Azure-functions-durable-extension: a termination call to an orchestrator doesn't terminate any sub-orchestrations it started

Created on 14 Feb 2018  路  11Comments  路  Source: Azure/azure-functions-durable-extension

terminating an orchestrator should also terminate the sub-orchestrators it has started but this is not the case.

dtfx enhancement needs-discussion

Most helpful comment

I'm starting to use DF in a more or less complex scenario, and this was driving me crazy!
Will have to redesign my architecture, since i was depending on other orchestrators. I will see if I can just have them as activities.

I think this is a very reasonable feature request, specially since the role of an orchestrator is to orchestrate!

All 11 comments

We might want to make this an optional behavior. Thoughts?

That makes sense. I could see where in some scenarios you might want to leave a sub-orchestrator running. Perhaps handle it as an optional parameter on the terminate method?

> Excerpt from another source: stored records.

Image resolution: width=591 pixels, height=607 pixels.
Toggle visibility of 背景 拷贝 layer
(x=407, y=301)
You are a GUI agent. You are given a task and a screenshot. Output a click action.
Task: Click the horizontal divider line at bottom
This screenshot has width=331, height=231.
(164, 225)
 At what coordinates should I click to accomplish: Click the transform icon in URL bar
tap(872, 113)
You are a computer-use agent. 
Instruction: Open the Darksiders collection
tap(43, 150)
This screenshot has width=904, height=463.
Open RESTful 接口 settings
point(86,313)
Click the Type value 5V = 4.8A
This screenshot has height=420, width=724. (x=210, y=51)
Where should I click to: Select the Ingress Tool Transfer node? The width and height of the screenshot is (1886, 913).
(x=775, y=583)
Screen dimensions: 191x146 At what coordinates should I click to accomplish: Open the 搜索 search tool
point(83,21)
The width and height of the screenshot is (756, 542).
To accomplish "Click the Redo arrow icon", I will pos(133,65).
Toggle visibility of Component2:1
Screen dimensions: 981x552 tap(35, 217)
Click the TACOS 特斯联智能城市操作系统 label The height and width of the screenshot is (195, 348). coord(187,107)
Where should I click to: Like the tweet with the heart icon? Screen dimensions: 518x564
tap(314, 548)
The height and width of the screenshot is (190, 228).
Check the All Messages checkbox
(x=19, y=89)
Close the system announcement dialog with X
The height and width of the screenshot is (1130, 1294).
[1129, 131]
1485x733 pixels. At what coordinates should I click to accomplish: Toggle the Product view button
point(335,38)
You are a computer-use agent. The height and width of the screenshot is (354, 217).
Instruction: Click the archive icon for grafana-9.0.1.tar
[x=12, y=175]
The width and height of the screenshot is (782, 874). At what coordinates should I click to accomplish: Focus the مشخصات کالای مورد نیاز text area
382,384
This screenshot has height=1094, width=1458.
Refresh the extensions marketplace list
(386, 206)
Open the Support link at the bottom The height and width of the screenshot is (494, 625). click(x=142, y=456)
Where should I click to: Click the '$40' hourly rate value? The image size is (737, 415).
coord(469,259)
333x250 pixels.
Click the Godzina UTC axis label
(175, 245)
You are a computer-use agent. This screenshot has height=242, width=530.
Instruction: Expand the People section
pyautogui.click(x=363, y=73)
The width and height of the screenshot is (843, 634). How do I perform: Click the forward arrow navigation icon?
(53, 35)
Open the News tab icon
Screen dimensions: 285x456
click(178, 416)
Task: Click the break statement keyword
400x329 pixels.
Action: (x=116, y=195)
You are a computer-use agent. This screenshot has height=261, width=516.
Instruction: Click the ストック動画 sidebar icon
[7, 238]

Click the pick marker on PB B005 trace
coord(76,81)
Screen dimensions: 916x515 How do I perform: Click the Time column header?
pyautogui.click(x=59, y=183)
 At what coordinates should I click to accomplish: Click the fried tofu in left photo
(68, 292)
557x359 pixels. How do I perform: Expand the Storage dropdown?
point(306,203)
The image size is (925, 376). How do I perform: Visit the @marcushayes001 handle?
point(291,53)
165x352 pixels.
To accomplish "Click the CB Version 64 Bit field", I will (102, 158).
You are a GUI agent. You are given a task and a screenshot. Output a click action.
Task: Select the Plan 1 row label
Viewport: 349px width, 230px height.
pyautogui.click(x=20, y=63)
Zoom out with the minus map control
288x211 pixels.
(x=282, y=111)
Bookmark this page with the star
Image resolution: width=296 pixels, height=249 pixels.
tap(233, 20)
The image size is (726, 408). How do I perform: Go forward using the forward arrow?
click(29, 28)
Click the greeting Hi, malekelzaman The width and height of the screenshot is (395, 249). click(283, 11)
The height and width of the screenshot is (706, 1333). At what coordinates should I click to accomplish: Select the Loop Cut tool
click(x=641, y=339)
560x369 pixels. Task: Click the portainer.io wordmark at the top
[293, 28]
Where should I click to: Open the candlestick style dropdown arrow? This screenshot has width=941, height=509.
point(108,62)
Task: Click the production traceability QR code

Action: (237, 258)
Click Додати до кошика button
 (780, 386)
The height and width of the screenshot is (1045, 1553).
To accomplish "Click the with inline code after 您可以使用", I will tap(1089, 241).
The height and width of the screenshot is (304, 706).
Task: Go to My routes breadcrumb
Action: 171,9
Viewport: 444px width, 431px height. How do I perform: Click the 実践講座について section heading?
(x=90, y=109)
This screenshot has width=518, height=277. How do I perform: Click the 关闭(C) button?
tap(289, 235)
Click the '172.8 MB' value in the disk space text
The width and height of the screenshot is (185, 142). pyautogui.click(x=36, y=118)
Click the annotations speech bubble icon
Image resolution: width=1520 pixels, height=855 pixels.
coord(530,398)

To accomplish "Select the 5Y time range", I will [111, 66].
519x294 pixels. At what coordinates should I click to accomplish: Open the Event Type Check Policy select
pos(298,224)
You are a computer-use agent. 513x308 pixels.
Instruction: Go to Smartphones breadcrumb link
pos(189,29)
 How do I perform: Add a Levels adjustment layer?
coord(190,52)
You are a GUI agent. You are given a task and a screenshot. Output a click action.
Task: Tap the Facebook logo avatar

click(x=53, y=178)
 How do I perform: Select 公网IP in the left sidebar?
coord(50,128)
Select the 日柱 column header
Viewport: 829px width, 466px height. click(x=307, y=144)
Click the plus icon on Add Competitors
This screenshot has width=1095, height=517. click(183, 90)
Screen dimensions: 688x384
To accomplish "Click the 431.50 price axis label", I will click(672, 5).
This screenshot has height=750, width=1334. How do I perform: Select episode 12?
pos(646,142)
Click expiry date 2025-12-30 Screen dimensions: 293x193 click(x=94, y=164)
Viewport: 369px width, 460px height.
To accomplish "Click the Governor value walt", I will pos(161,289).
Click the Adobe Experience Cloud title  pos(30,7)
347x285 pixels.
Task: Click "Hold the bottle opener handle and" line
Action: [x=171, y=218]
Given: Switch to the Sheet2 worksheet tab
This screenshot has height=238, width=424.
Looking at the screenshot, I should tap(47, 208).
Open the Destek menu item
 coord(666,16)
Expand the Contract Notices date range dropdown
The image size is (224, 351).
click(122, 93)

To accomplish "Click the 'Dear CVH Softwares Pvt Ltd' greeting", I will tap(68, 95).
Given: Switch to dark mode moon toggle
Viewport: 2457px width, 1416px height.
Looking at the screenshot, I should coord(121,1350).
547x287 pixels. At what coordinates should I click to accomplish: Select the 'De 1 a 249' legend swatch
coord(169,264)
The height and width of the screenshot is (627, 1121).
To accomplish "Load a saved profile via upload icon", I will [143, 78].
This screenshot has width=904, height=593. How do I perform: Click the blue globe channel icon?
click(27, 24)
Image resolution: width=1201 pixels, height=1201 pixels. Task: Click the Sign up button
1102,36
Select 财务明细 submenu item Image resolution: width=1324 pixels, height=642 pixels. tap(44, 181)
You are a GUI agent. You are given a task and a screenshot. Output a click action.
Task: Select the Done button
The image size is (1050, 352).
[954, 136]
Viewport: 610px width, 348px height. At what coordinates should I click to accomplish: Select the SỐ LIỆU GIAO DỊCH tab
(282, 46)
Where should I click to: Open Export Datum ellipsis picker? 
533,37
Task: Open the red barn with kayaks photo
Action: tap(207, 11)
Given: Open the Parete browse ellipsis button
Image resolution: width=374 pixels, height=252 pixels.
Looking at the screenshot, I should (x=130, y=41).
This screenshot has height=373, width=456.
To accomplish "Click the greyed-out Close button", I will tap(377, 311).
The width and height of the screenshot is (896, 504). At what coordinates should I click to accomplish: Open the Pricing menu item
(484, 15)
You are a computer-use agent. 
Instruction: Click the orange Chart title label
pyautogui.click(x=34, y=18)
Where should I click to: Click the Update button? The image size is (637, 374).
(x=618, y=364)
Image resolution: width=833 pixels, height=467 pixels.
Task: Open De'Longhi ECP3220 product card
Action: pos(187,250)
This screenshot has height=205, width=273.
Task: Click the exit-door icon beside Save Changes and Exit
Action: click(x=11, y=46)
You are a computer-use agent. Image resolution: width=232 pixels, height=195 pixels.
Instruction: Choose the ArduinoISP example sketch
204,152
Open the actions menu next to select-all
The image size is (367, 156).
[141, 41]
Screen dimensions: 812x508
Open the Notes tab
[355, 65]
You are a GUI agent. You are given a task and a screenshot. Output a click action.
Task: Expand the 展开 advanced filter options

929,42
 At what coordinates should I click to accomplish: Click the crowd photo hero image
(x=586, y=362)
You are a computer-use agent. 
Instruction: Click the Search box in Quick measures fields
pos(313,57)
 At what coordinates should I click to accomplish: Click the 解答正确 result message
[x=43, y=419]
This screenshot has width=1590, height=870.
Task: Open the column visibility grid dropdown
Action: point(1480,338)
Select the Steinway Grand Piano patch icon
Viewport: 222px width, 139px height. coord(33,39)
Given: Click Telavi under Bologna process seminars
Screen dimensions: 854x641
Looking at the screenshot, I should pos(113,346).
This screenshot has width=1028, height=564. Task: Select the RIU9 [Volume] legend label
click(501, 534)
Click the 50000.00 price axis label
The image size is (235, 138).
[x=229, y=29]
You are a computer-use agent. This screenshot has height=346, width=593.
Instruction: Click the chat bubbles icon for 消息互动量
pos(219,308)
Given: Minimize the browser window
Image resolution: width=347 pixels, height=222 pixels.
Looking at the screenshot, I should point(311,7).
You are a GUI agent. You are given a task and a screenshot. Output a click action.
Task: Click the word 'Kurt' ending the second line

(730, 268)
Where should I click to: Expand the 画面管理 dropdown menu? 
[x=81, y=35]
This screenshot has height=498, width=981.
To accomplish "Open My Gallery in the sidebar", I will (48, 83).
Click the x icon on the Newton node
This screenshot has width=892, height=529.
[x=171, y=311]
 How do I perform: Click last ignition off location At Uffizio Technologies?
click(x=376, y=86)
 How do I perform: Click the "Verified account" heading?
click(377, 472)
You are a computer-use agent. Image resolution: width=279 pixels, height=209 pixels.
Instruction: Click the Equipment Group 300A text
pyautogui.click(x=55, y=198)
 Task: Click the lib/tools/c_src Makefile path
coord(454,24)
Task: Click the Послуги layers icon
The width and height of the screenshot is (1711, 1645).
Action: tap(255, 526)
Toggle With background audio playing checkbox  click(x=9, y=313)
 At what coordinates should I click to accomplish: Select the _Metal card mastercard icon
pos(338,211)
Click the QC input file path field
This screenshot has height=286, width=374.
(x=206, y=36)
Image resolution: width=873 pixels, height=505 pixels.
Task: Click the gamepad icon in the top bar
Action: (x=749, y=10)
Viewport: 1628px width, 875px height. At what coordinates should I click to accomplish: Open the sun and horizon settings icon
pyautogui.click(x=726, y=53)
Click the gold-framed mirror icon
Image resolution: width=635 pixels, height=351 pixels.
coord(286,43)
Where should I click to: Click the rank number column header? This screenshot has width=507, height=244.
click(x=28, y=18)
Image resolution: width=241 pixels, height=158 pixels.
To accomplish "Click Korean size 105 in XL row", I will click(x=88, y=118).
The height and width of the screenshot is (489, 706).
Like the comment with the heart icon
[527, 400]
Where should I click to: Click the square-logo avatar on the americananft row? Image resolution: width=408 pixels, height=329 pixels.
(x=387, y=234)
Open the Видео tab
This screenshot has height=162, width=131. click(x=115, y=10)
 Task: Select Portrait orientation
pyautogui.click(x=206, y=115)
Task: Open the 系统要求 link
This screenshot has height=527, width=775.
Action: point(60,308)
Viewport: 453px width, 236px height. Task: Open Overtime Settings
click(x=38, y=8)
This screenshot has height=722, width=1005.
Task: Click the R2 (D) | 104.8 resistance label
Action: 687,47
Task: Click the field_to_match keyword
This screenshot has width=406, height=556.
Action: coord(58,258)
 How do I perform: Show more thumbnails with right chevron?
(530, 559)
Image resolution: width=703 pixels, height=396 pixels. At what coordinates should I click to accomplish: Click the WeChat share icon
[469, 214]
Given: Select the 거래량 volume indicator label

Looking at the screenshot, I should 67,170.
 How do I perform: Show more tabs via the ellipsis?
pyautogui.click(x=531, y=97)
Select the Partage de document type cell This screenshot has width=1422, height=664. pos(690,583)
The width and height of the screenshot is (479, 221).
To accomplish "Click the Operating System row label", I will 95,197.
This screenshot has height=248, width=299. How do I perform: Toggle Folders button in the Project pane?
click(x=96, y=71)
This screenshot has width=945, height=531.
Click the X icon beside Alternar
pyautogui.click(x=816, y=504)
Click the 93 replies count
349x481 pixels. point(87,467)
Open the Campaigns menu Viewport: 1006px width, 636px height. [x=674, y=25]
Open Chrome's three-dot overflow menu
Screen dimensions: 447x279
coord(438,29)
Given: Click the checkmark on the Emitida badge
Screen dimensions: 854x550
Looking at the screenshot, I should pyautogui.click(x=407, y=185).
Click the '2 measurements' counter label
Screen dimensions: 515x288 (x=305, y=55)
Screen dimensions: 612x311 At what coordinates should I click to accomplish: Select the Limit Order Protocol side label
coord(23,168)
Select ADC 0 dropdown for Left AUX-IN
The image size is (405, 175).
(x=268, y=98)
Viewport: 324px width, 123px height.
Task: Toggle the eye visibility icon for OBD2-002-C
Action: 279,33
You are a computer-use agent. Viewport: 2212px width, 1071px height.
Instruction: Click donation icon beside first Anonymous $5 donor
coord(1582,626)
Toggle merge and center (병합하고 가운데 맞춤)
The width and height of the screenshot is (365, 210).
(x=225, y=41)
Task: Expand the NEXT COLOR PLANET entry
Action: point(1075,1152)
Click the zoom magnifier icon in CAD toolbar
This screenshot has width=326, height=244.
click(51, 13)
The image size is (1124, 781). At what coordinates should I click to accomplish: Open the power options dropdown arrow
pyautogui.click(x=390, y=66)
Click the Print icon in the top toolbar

@simonporter what is the expected behavior in the Durable Task Framework? Should a terminate message terminate a parent orchestration and all it's children, or just the parent?

@cgillum did you ever hear back from @simonporter on how this works in the Durable Task Framework?

The current behavior in the default provider is that a terminate call on the parent will only terminate the parent, it does not propagate to the children.
It does look like a reasonable extension would be to add an option to also terminate sub-orchestrations. This might be an behavior not all providers can implement immediately.

I'm starting to use DF in a more or less complex scenario, and this was driving me crazy!
Will have to redesign my architecture, since i was depending on other orchestrators. I will see if I can just have them as activities.

I think this is a very reasonable feature request, specially since the role of an orchestrator is to orchestrate!

If we could have this https://github.com/Azure/azure-functions-durable-extension/issues/243
And if SubOrchestrations get passed it's parents instance id automatically, we could at least manually check for parent status and terminate accordingly.

@andreujuanc can you open a separate issue to track making the parent instance ID available to the sub-orchestrator? That might be a simple thing for us to add soon'ish.

Hi @cgillum, @simonporter just to confirm where did it land, the Orchestration Termination kills the sub-orchestrators as well? I can't find any documentation about that.

Hello, I hope this issue gets resolved as soon as possible.
for me, I made a workaround that worked locally but unfortunately didn't work on the Azure portal.
In the same function app, I Created another HTTP triggered function, and using the durable orchestration client I used the get status async method "IList instances = await client.GetStatusAsync();", then iterated over each instance where orchestration runtime status is either "running" or "continued as new" and called "client.TerminateAsync(instanceId);".